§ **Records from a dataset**
----

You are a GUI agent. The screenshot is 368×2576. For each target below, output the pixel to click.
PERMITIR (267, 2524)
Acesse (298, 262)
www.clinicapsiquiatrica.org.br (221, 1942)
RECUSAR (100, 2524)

----

§ **What to produce**
Repeat every record, exactly as written.

§ **Task solution**
You are a GUI agent. The screenshot is 368×2576. For each target below, output the pixel to click.
PERMITIR (267, 2524)
Acesse (298, 262)
www.clinicapsiquiatrica.org.br (221, 1942)
RECUSAR (100, 2524)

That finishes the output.